ASSIGNMENT
Of the records that follow, copy only the lines from the line containing "Instruction: Expand the" to the line containing "Task: Check option", both included, exactly as written.

Collected data entries:
_ _ _ _ _ _ _
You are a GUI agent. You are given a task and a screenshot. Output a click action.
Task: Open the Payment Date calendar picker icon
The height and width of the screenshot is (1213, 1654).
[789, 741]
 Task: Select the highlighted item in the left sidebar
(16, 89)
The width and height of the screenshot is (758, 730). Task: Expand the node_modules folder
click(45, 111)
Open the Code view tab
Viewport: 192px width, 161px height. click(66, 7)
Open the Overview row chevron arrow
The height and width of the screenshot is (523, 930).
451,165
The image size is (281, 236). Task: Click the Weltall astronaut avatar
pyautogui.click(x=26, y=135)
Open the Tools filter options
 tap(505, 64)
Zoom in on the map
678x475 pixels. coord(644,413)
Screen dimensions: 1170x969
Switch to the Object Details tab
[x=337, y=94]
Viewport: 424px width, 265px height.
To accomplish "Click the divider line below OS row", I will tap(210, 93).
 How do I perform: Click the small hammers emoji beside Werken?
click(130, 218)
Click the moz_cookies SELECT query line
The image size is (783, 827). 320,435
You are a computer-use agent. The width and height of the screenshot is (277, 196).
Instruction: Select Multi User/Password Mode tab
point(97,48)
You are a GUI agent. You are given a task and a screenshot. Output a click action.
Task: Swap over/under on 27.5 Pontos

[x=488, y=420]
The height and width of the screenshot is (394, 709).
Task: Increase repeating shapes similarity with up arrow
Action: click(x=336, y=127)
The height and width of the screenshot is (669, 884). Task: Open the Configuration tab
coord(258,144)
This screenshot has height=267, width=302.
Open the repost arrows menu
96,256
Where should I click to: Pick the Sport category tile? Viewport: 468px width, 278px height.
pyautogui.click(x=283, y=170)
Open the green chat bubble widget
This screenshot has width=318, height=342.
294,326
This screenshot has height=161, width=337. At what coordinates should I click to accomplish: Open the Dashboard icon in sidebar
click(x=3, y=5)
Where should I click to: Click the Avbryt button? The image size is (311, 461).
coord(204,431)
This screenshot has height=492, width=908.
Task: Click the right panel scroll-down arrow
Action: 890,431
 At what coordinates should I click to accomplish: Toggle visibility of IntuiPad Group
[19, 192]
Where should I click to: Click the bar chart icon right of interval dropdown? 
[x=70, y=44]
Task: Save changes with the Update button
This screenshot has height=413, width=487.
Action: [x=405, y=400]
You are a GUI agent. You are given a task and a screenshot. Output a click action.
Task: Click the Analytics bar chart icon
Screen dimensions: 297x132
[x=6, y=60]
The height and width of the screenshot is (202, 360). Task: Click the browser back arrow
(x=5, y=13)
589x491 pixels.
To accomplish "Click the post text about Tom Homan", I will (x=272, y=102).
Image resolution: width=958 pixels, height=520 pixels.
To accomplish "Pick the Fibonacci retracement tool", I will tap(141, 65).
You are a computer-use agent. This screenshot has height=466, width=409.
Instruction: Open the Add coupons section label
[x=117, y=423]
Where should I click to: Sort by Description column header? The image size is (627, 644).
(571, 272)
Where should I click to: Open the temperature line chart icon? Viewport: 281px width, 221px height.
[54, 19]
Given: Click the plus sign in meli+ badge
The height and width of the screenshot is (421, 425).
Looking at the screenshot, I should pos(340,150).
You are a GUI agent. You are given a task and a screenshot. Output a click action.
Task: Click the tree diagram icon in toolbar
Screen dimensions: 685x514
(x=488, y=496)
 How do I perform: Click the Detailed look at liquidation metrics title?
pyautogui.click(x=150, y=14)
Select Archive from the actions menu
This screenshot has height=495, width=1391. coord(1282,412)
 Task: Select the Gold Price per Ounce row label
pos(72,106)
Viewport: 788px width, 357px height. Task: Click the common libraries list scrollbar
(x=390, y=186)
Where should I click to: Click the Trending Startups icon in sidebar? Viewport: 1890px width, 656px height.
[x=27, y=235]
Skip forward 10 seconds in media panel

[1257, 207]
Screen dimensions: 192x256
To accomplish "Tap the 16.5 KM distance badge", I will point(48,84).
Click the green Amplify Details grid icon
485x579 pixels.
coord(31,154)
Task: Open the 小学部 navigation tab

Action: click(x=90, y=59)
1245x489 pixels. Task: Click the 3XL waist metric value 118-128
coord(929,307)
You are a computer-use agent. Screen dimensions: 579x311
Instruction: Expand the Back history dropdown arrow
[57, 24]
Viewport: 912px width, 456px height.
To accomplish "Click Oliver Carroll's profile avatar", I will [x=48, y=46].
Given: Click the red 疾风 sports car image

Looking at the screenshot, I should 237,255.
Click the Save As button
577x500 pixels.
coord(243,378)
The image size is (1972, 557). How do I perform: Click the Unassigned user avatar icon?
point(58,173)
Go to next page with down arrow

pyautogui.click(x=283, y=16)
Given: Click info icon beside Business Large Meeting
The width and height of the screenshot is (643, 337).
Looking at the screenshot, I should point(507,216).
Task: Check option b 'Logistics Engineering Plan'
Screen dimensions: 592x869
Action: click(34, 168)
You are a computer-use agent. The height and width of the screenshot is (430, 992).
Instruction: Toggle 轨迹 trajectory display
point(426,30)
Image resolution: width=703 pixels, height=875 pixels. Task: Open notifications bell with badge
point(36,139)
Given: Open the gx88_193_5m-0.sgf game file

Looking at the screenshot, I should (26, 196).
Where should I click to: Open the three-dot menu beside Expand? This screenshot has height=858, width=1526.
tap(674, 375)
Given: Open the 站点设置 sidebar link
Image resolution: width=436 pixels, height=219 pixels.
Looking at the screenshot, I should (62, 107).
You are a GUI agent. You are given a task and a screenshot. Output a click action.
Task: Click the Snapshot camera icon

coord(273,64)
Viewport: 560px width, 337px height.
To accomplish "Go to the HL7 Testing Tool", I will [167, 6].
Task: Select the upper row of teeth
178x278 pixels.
_ _ _ _ _ _ _
FINISHED TASK
Instruction: Expand the Back history dropdown arrow
[57, 24]
Viewport: 912px width, 456px height.
To accomplish "Click Oliver Carroll's profile avatar", I will [x=48, y=46].
Given: Click the red 疾风 sports car image

Looking at the screenshot, I should 237,255.
Click the Save As button
577x500 pixels.
coord(243,378)
The image size is (1972, 557). How do I perform: Click the Unassigned user avatar icon?
point(58,173)
Go to next page with down arrow

pyautogui.click(x=283, y=16)
Given: Click info icon beside Business Large Meeting
The width and height of the screenshot is (643, 337).
Looking at the screenshot, I should point(507,216).
Task: Check option b 'Logistics Engineering Plan'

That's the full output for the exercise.